■ **Extrait choisi**:
********

Nous savons tous comment une poignée d’informaticiens et de startups inventives ont transformé la Silicon Valley en Mecque mondiale de la haute technologie. Pourtant, lorsque des géants s’affrontent, les secousses se font sentir bien au-delà du cœur de la Californie. La dernière secousse sismique en date a été provoquée par la nouvelle sensation d’Instagram, Threads, et par Twitter, qui a longtemps régné en maître sur les conversations publiques en temps réel.
En surface, l’histoire est claire : en l’espace de 16 heures seulement, Threads a accumulé un nombre stupéfiant de 30 millions de téléchargements, dépassant ainsi tous les records connus et dérangeant le monolithe Twitter au point de déclencher des menaces juridiques. Pourtant, il s’agit en réalité d’une querelle naissante dans le monde de la technologie, d’un affrontement entre les titans de la Silicon Valley – Mark Zuckerberg et Elon Musk – et d’un public qui aspire à une véritable alternative à Twitter.
Tout a commencé lorsque Zuckerberg, le PDG de Meta, a appuyé sur le bouton de lancement de Threads mercredi. L’application a été téléchargée deux millions de fois au cours des deux premières heures. Le lendemain matin, le nombre de téléchargements atteignait 30 millions, un record dans les annales des lancements d’applications.
En l’espace d’une journée, Threads s’est emparé du trône de l’application la plus rapidement téléchargée de tous les temps, devançant ses prédécesseurs, y compris ChatGPT, le chatbot d’OpenAI doté d’une intelligence artificielle. La soif d’un rival de Twitter était palpable, Threads attirant les utilisateurs les plus en vue de Twitter, tels qu’Ellen DeGeneres, Bill Gates, Shakira et Oprah Winfrey. L’enthousiasme était contagieux et Zuckerberg, encouragé par l’ascension fulgurante de l’application, n’a pu s’empêcher de déclarer : « J’ai l’impression que c’est le début de quelque chose de spécial« .
Cependant, l’essor de Threads n’a pas été bien accueilli dans tous les milieux. La rivalité s’est envenimée lorsque Twitter, sous la direction du milliardaire Elon Musk, a accusé Meta d’avoir détourné des secrets commerciaux et l’a menacée d’une action en justice. Les avocats de Twitter ont demandé à Meta de conserver des documents internes relatifs au litige, alléguant que Meta avait utilisé des informations privilégiées d’anciens employés de Twitter pour développer Threads. « La concurrence est une bonne chose, la tricherie n’en est pas une« , a tweeté M. Musk, ce qui a encore alimenté la querelle.
Threads a été un succès très attendu pour Meta, qui a dû faire face à des accusations de diffusion de fausses informations et d’autres toxicités en ligne. Avec le lancement réussi de Threads, l’entreprise a bénéficié d’un bref répit face à la surveillance réglementaire et à l’ire du public. Si la jubilation était palpable au sein de Meta, des voix extérieures ont mis en garde contre l’assimilation d’un élan précoce à un succès à long terme. Threads a peut-être pris un excellent départ, mais Twitter, avec ses 237 millions d’utilisateurs quotidiens, conserve une avance considérable.

********

■ **Données à examiner**:
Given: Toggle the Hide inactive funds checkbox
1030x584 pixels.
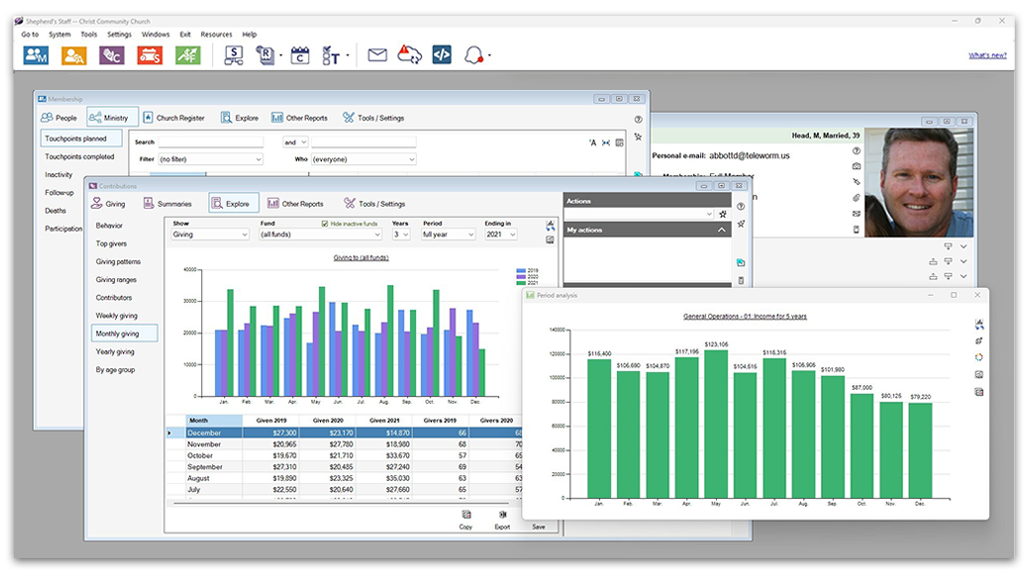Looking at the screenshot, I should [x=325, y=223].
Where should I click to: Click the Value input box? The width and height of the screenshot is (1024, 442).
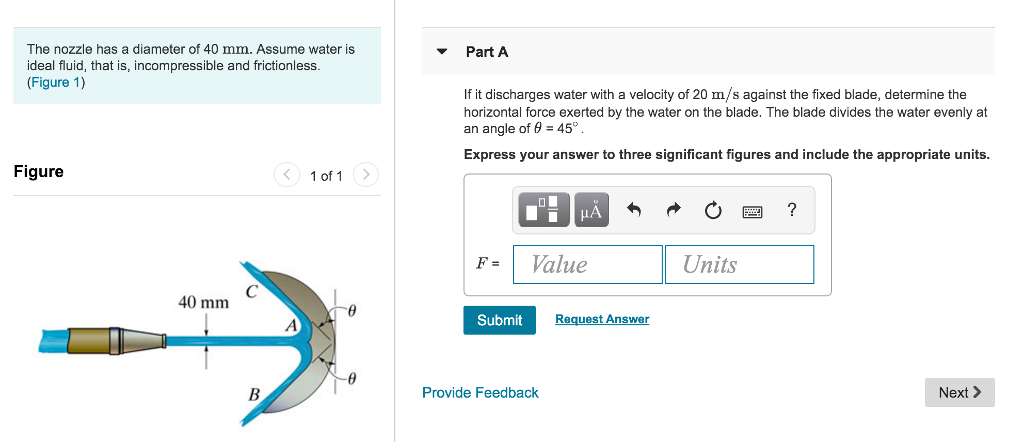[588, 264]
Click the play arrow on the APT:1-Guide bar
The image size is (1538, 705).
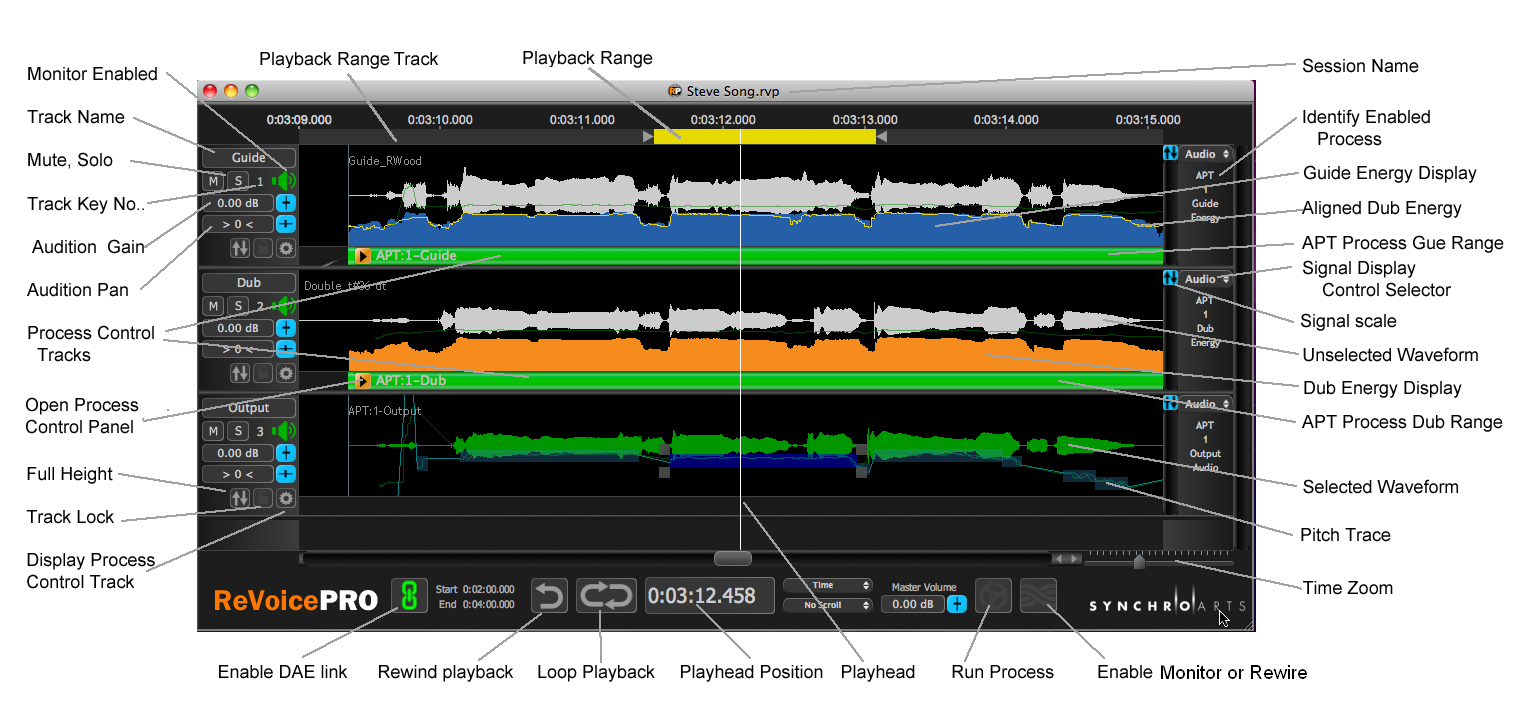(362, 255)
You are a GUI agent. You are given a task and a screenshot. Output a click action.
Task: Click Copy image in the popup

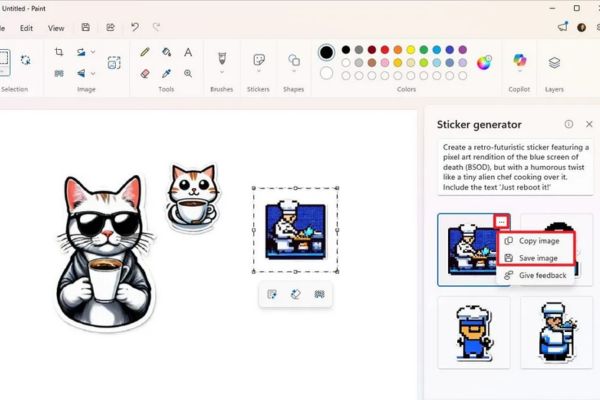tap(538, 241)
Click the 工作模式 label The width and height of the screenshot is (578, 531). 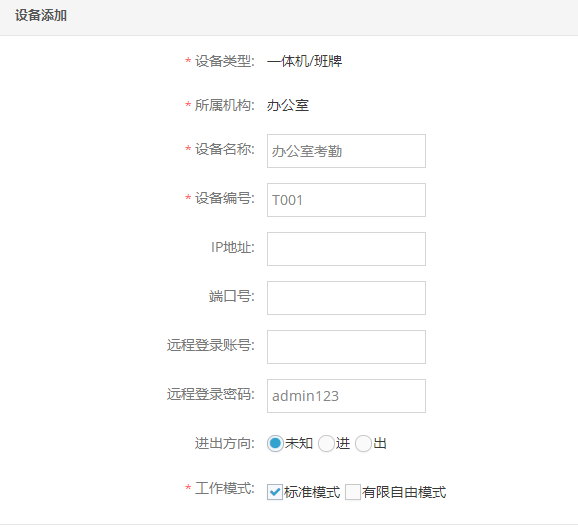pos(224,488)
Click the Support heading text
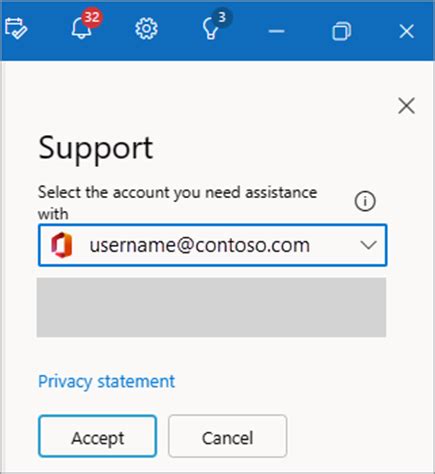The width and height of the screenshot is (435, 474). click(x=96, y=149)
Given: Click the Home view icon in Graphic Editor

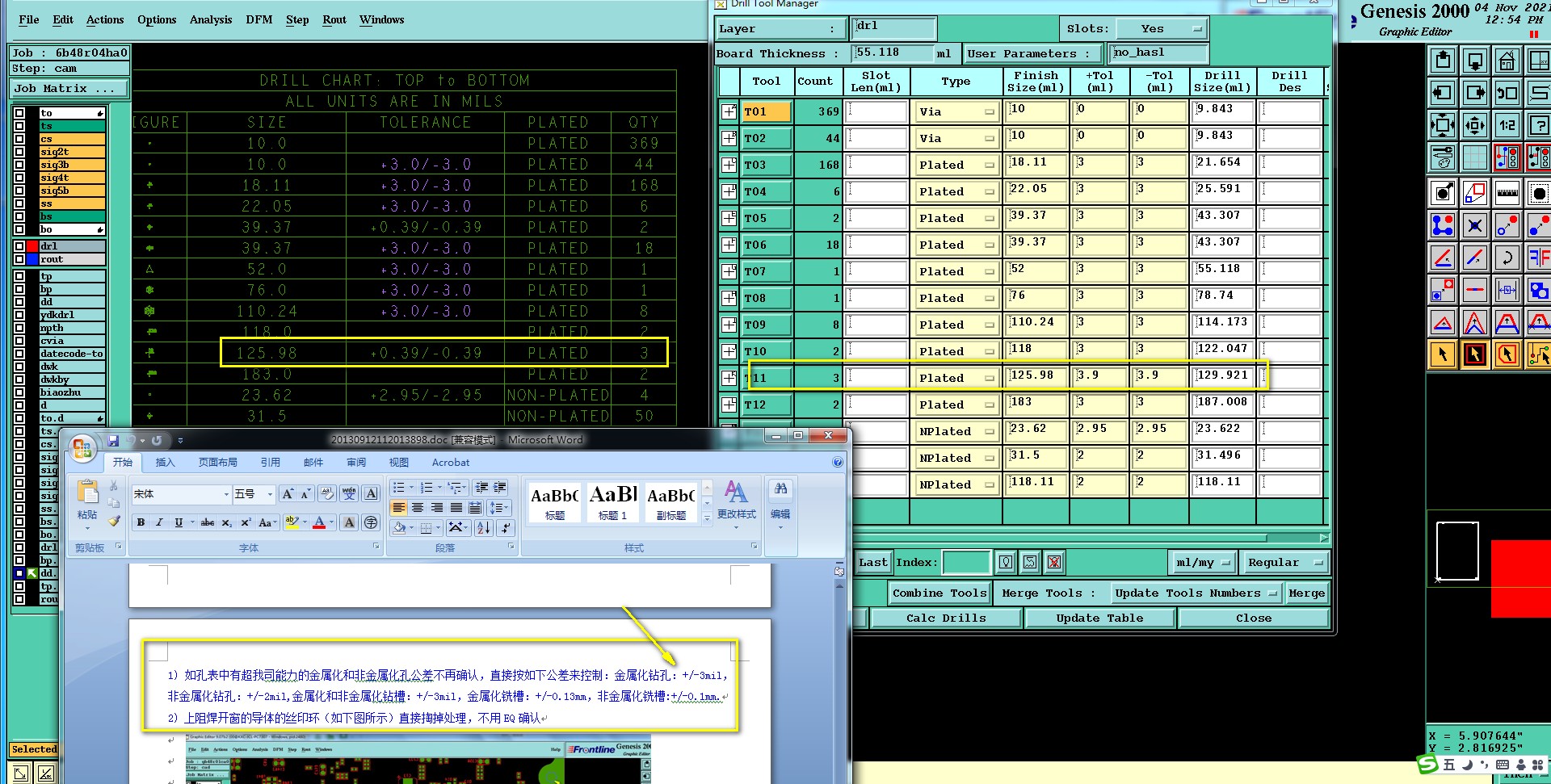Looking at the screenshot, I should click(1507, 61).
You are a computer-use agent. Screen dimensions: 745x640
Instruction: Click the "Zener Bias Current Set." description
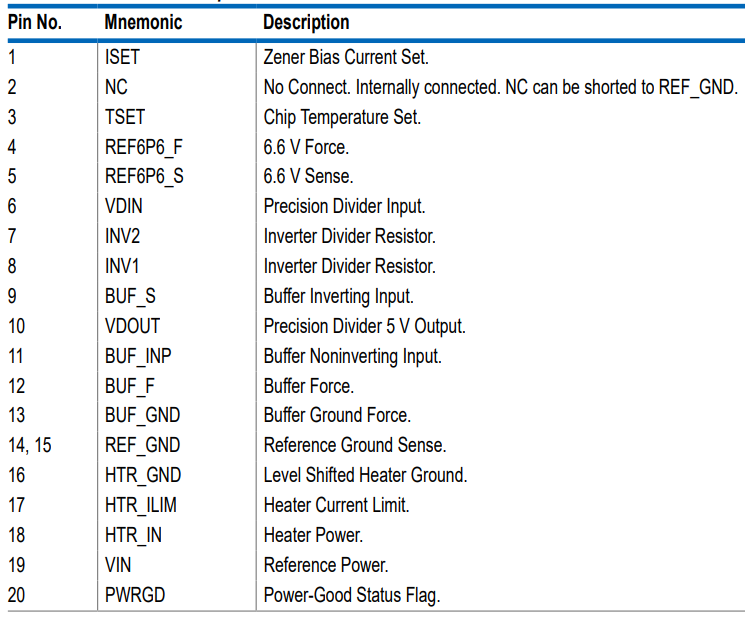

********

■ **Tâches à réaliser**:
[A] Dans le texte sur Threads et Twitter, relevez toutes les personnalités présentées comme des utilisateurs en vue de Twitter attirés par Threads.
[B] Reproduisez fidèlement le passage du texte sur Threads et Twitter qui s'ouvre sur les mots contenant « En surface, l’histoire » et se clôt sur « alternative à Twitter. ».
La liste n'a aucun rôle dans ce travail.

■ **Réponses numérotées**:
[A] Ellen DeGeneres, Bill Gates, Shakira, Oprah Winfrey

[B]
En surface, l’histoire est claire : en l’espace de 16 heures seulement, Threads a accumulé un nombre stupéfiant de 30 millions de téléchargements, dépassant ainsi tous les records connus et dérangeant le monolithe Twitter au point de déclencher des menaces juridiques. Pourtant, il s’agit en réalité d’une querelle naissante dans le monde de la technologie, d’un affrontement entre les titans de la Silicon Valley – Mark Zuckerberg et Elon Musk – et d’un public qui aspire à une véritable alternative à Twitter.